Я припарковал машину около твоей школы. Ты вышла и сразу стала на поребрик (это такое петербургское слово, чтобы называть бордюр). Ты всегда ходила по поребрикам. Игра заключалась в том, чтобы ходить по поребрикам и никогда не ступать на мостовую. Ты говорила, что примерно за год хождения по поребрикам натренируешься и станешь акробаткой.

Я вытащил из багажника твой школьный рюкзачок в виде красного медвежонка. Ты шла по поребрику, а я поднес к тебе сзади мишкообразный рюкзачок и, прикоснувшись носом рюкзачка к твоему уху, прошептал хриплым голосом, подобающим дракону Стичу:

– Варька, ты уже стала акробаткой или еще не стала?

– Стич, это ты, что ли? – не выдержала ты. – Ты превратился в рюкзачок?

– Конечно, это я! А куда ты идешь?

– В школу, – серьезно ответила ты.

– Зачем тебе в школу? Там разве дают что-нибудь вкусное?

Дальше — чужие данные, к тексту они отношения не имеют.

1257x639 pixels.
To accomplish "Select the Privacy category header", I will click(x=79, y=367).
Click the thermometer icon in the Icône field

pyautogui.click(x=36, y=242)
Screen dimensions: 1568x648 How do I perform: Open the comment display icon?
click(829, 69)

– У папы спроси, – серьезно ответила ты.

И я понял, что прощен.

65

С тех пор я часто водил тебя в школьную подготовишку, и каждый раз мы говорили про что-нибудь умное, и тебе это нравилось. Ты устраивалась на заднем сиденье автомобиля, пристегивалась (ох, каких же усилий мне стоило приучить тебя пристегиваться) и говорила:

– Ну давай, папа, загадывай загадки.

Я тогда спрашивал, например:

– Ты знаешь, Варенька, что Земля круглая?

– Конечно, знаю. Это знает даже мой глупый дракон Стич.

– А почему же тогда, если Земля круглая, нам кажется, будто она плоская?

Ты на секунду задумывалась. Впрочем, правдоподобный ответ приходил тебе в голову довольно быстро:

– Нам кажется, что Земля плоская, потому что мы едем по плоскому месту. Земля ведь по горкам закругляется. И мы когда летом были с тобой в горах, тебе же там не казалось, что земля плоская.

– Хорошо, – говорил я, – но почему же тогда Земля круглая, а вода с нее не скатывается и не утекает?

Ты думала долго. В зеркальце заднего вида я любовался напряжением мысли на твоем лице. Наконец ты говорила:

– Загадай лучше загадку из математики.

– Ну зачем же ты сразу сдаешься? Я могу тебе объяснить, почему вода не…

– Папа, – ты решительно перебивала меня, – загадай лучше загадку из математики.

Я загадывал:

– Варя собрала три яблока (у нас на даче в тот год был огромный урожай яблок), папа собрал еще два, мама собрала три и Вася собрал два. Сколько всего получилось яблок?

– Десять, – ты отвечала не задумываясь. – И вообще, зря ты, папа, думаешь, что загадки по математике мне можно загадывать только до десяти. Я уже давно умею считать до ста и умела бы до тысячи, только мне пальцев не хватает.

– У тебя что, сто пальцев?

– Нет, папочка, пальцев у меня дома двадцать, а в машине десять, потому что я в ботинках.

– Как же ты считаешь до ста на десяти пальцах?

– Дома я на пальцах ног считаю десятки, а на пальцах рук – единицы. А в машине десятки я считаю на левой руке, а единицы считаю на правой. И каждый палец складываю сначала напополам, а потом совсем, и получается по десять цифр на каждой руке.

– Хорошо, – соглашаюсь я. – Варя собрала двадцать семь яблок, Вася собрал еще четырнадцать, потом мама съела два яблока, Варя съела одно, но папа тем временем собрал восемь. Сколько получилось яблок?

Ты задумывалась. Я тоже, между прочим, задумывался, потому что одно дело – наговорить наобум цифр, и совсем другое дело для гуманитария – посчитать это все в уме, да еще и управляя автомобилем. В зеркальце заднего вида я смотрел, как ловко ты загибала половинки пальцев на руках. Еще секунда, и ты сосчитаешь, а я все еще не сосчитал.

– Сорок шесть! – торжественно объявляла ты. – Давай загадку посложнее.

А мне требовалась еще пара секунд, чтобы убедиться, что яблок действительно получилось сорок шесть. Я совершенно не верил психологам, утверждающим, будто шестилетние дети понимают только сложение и вычитание, а умножение и деление не понимают. И я говорил:

– У Васи есть две пары брюк и три рубашки. Сколько разных костюмов Вася может составить из своих рубашек и брюк?

– Костюм – это рубашка и брюки? – уточняла ты. – Тогда пять.

– Подумай хорошенько. Ведь каждые брюки Вася может надеть с каждой рубашкой.